First, let's generate a uniform random number and illustrate its distribution.
#Import the library for handling random numbers.
import random
sample_size = 10 #Number of random numbers generated
#Store uniform random numbers in dist (distribution):distribution)
dist = [random.random() for i in range(sample_size)]
#Check the contents of dist.
dist
#Import a library to illustrate diagrams and graphs.
import matplotlib.pyplot as plt
%matplotlib inline
#Draw a histogram.
plt.hist(dist)
plt.grid()
plt.show()
As the number of random numbers generated increases, the shape of the "ideal" distribution approaches.
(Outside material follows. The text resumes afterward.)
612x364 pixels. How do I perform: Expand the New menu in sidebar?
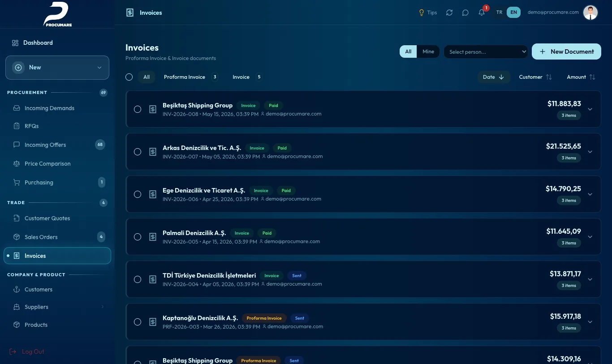coord(57,68)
sample_size = 100 #Number of random numbers generated
#Store uniform random numbers in dist
dist = [random.random() for i in range(sample_size)]
#Draw a histogram.
plt.hist(dist)
plt.grid()
plt.show()
sample_size = 1000 #Number of random numbers generated
#Store uniform random numbers in dist
dist = [random.random() for i in range(sample_size)]
#Draw a histogram.
plt.hist(dist)
plt.grid()
plt.show()
sample_size = 10000 #Number of random numbers generated
#Store uniform random numbers in dist
dist = [random.random() for i in range(sample_size)]
#Draw a histogram.
plt.hist(dist)
plt.grid()
plt.show()
sample_size = 100000 #Number of random numbers generated
#Store uniform random numbers in dist
dist = [random.random() for i in range(sample_size)]
#Draw a histogram.
plt.hist(dist)
plt.grid()
plt.show()
The box used to separate garbage is called bin. When drawing a histogram, the display will differ depending on how many bins are sorted. If you increase the number of bins, you can see the fine shape of the distribution, but the number of data separated per bin naturally decreases.
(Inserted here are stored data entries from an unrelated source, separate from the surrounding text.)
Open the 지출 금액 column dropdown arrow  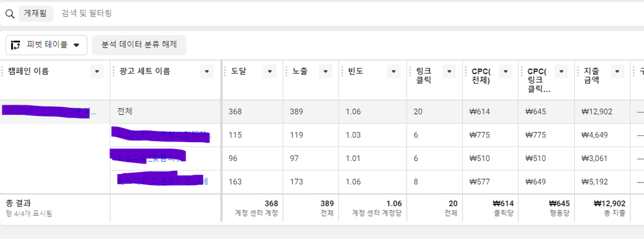point(618,72)
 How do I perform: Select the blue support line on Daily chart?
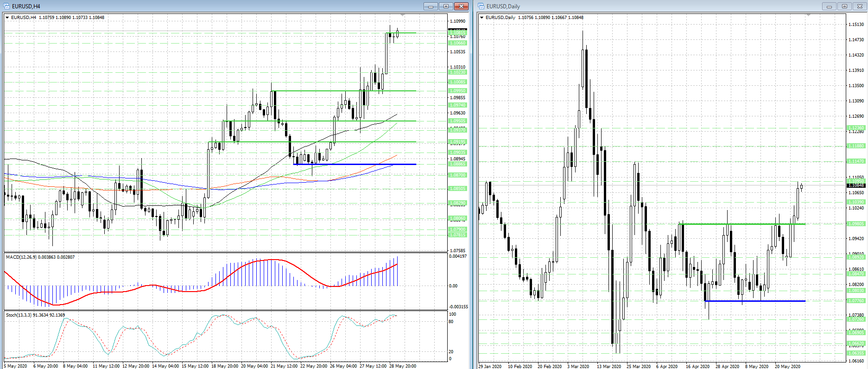click(754, 301)
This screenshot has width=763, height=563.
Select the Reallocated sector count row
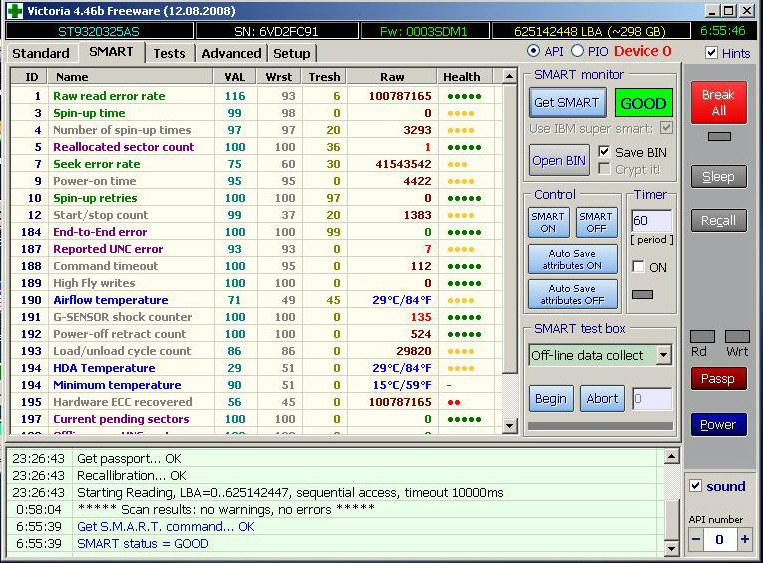123,147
sample_size = 100000 #Number of random numbers generated
#Store uniform random numbers in dist
dist = [random.random() for i in range(sample_size)]
#Draw a histogram.
plt.hist(dist, bins=100) #Increase bin
plt.grid()
plt.show()
__np.random.binomial (n, p) __ returns the number of odd numbers that appear when you play roulette n times with a probability of p that produces an odd number (probability 1-p produces an even number). Such a distribution is called a binomial distribution.
Play roulette with equal probability of odd and even numbers 10 times and count the number of odd numbers. Repeat it 10,000 times. What is the probability that odd and even numbers will appear the same number of times (probability of appearing 5 times each)?
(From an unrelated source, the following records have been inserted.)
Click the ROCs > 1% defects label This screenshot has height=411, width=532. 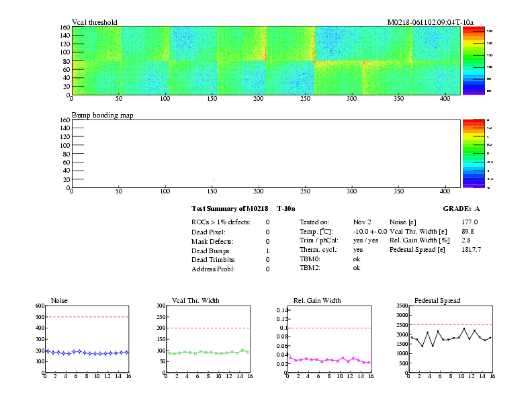tap(221, 222)
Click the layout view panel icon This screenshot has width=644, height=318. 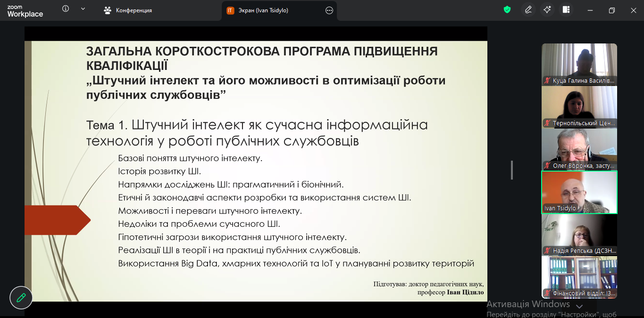click(566, 10)
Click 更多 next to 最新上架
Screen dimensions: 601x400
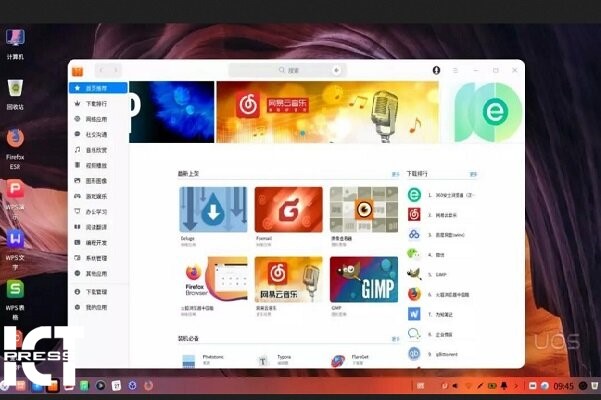tap(395, 174)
#Import the library of numerical calculations.
import numpy as np
sample_size = 10000 #Number of random numbers generated
#An odd number appears with a probability p (probability 1)-When you play roulette n times, you get an even number with p)
#Distribution of the number of odd numbers
dist = [np.random.binomial(n=10, p=0.5) for i in range(sample_size)]
#Draw a histogram.
plt.hist(dist, bins=100)
plt.grid()
plt.show()
As you can see from the above figure, if you play roulette with equal probability of odd and even numbers, the probability of odd and even numbers appearing the same number of times (probability of 5 times each) is about 25% (about 10000 times). 2500 times). You may have the impression that it is unexpectedly small.
You were observing other guests playing roulette at the casino. Then, since the number of odd numbers appearing is extremely high, I felt that the roulette was a squid. If it's not crazy, roulette should have odd and even odd numbers with equal probability. However, this roulette had an odd number 60 times out of 100 times. Is this roulette squid?
When you play roulette with equal probability of odd and even numbers 100 times, what is the probability that odd numbers will appear 60 times or more? First, let's draw the distribution.
sample_size = 10000 #Number of random numbers generated
#An odd number appears with a probability p (probability 1)-When you play roulette n times, you get an even number with p)
#Distribution of the number of odd numbers
dist = [np.random.binomial(n=100, p=0.5) for i in range(sample_size)]
#Draw a histogram.
plt.hist(dist, bins=100)
plt.grid()
plt.show()
With the same calculation as above, let's calculate the "probability of playing roulette 100 times and getting an odd number 60 times or more".
sample_size = 10000 #Number of random numbers generated
#An odd number appears with a probability p (probability 1)-When you play roulette n times, you get an even number with p)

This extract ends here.